United States District Court, D. Nevada
May 13, 2014
GUSTAVO C. ESTRADA, Plaintiff,
WARDEN NEVEN, et al. Defendants.
JAMES C. MAHAN, District Judge.
Presently before the court is defendants' motion for summary judgment. (Doc. #31). Plaintiff has responded (doc. #34) and defendants have replied (doc. #37).
Plaintiff alleges that physicians and other officials at High Desert State Prison ("HDSP") have refused to provide him with proper medical care, including pain medication he allegedly needs due to preexisting injuries.

Excerpted data ->
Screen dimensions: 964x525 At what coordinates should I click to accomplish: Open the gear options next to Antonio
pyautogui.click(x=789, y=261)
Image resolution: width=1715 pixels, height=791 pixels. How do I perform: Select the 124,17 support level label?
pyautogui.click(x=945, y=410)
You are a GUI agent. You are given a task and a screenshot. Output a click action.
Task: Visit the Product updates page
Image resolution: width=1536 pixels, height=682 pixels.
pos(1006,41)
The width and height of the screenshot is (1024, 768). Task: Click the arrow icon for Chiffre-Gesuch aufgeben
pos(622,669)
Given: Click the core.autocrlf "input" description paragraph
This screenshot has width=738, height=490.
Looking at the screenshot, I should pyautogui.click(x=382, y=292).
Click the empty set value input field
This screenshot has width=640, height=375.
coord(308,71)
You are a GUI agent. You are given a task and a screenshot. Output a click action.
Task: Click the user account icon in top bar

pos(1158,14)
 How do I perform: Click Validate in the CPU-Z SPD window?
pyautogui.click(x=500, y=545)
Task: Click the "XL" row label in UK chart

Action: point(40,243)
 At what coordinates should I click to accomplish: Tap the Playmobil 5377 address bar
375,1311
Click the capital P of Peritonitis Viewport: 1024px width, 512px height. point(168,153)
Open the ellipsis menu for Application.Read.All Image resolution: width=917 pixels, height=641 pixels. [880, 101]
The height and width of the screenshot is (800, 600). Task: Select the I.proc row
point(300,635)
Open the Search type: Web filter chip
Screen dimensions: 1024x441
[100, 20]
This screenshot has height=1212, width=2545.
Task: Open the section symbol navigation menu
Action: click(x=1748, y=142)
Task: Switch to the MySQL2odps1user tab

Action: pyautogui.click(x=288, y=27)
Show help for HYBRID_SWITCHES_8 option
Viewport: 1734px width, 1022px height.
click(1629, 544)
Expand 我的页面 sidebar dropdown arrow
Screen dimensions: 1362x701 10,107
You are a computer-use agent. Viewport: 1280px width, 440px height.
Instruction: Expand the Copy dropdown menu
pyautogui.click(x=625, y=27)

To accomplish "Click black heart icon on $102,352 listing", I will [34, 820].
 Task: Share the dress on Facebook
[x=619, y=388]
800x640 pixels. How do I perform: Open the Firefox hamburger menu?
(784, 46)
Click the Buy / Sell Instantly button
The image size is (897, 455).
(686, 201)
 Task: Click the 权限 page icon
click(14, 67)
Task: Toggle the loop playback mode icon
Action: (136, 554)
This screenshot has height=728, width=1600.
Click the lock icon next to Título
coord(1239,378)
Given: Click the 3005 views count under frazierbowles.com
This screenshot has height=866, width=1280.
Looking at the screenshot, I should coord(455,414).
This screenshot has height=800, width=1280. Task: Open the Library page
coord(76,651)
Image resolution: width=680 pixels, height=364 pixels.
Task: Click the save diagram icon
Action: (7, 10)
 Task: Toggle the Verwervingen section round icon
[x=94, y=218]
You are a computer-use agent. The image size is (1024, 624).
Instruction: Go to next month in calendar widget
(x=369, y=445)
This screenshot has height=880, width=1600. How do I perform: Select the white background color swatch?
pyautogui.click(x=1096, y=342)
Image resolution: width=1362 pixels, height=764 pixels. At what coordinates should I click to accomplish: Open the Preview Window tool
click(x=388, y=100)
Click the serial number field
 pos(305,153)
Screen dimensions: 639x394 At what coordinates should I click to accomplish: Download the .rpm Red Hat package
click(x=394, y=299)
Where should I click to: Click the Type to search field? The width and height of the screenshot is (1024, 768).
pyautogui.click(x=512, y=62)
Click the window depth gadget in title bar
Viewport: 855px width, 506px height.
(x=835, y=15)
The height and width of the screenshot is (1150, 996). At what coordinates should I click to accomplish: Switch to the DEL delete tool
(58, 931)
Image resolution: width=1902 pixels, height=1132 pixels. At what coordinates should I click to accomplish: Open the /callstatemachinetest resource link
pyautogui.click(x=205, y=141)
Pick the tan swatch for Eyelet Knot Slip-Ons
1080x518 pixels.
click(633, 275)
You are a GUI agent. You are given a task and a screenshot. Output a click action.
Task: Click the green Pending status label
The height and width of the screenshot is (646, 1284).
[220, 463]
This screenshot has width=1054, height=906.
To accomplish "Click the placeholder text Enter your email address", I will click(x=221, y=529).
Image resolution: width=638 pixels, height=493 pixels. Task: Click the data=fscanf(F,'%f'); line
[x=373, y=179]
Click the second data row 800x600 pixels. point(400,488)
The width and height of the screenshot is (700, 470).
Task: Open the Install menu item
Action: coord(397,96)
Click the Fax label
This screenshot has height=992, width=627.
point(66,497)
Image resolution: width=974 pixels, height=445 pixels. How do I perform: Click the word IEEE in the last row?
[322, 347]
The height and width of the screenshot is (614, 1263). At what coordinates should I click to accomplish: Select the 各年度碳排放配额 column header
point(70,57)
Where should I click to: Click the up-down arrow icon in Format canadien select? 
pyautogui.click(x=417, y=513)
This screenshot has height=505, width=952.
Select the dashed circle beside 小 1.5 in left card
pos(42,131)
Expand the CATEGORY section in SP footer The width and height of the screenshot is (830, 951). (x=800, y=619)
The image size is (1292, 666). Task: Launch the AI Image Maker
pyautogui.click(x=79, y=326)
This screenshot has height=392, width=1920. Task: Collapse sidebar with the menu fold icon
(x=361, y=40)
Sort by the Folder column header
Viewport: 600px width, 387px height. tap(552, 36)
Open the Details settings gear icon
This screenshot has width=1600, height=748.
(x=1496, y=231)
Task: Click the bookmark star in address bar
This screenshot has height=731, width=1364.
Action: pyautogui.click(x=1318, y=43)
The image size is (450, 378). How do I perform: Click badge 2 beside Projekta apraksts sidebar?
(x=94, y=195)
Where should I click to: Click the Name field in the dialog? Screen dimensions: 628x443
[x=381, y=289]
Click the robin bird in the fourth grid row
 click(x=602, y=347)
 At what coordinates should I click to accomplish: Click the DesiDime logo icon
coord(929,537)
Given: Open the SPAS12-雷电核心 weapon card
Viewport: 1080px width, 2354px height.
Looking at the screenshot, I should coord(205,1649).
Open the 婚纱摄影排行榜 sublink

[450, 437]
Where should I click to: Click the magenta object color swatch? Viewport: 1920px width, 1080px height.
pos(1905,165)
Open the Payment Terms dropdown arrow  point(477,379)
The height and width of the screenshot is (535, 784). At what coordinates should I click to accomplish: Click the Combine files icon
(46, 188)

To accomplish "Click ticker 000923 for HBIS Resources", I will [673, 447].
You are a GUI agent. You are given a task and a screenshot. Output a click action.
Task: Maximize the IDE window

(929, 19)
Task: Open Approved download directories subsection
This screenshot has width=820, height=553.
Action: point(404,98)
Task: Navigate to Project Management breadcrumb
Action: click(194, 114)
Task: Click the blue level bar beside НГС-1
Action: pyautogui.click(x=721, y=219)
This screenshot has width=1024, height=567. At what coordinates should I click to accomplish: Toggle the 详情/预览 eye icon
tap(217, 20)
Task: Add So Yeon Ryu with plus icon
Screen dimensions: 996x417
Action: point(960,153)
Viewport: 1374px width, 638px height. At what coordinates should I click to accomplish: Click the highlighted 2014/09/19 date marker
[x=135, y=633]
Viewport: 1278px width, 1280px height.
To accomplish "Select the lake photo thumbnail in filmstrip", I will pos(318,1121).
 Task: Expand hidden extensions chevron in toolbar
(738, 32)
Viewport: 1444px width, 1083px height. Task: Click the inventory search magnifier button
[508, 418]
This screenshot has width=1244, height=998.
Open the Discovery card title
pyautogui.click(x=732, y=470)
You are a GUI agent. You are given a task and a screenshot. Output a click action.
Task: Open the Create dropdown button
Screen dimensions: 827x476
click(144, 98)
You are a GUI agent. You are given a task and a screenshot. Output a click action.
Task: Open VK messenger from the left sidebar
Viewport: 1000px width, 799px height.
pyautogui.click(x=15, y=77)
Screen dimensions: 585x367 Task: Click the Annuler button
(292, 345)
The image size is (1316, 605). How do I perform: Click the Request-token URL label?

Work to complete ->
- a) Decide whether each statement below agrees with the court ruling on the prison medical care claim, answering yes or no and quoting the words of the ruling that settle it: (i) the plaintiff has filed a response to the motion for summary judgment; (ii) the plaintiff's complaint concerns officials at High Desert State Prison; (iii) the motion for summary judgment before the court was brought by the plaintiff.
- b) Pick up the court ruling on the prison medical care claim after its last sentence and continue writing it.

Exercise results ->
- a)
(i) Yes: "Plaintiff has responded (doc. #34)"
(ii) Yes: "physicians and other officials at High Desert State Prison ("HDSP") have refused to provide him with proper medical care"
(iii) No: "Presently before the court is defendants' motion for summary judgment."

- b)
On December 20, 2010, defendant Dr. Romeo Aranas performed a physical examination of plaintiff at HDSP. During the examination, plaintiff reported to Aranas a previous gunshot wound, a previous injury to his right foot, and claimed he suffered nerve damage to his foot, back, and the area around the gunshot wound. Plaintiff maintained that he had previously received pain medication three times per day while at the Clark County Detention Center to alleviate the pain. Plaintiff requested a prescription for Neurontin, which Aranas denied after conducting the physical examination and finding no abnormalities relative to plaintiff's claim of nerve damage.
On May 23, 2011, plaintiff was again examined by Aranas and again requested Neurontin. Aranas denied the request and told plaintiff that his physical condition did not necessitate Neurontin.
Plaintiff submitted medical grievances in response. The complaint alleges that defendants Morrow, Neven, Bannister, Jennings, and Adams were each involved in the denial of his grievances.
The complaint contains once claim for relief against all defendants asserting each was deliberately indifferent to his serious medical needs, in violation of the Eighth Amendment.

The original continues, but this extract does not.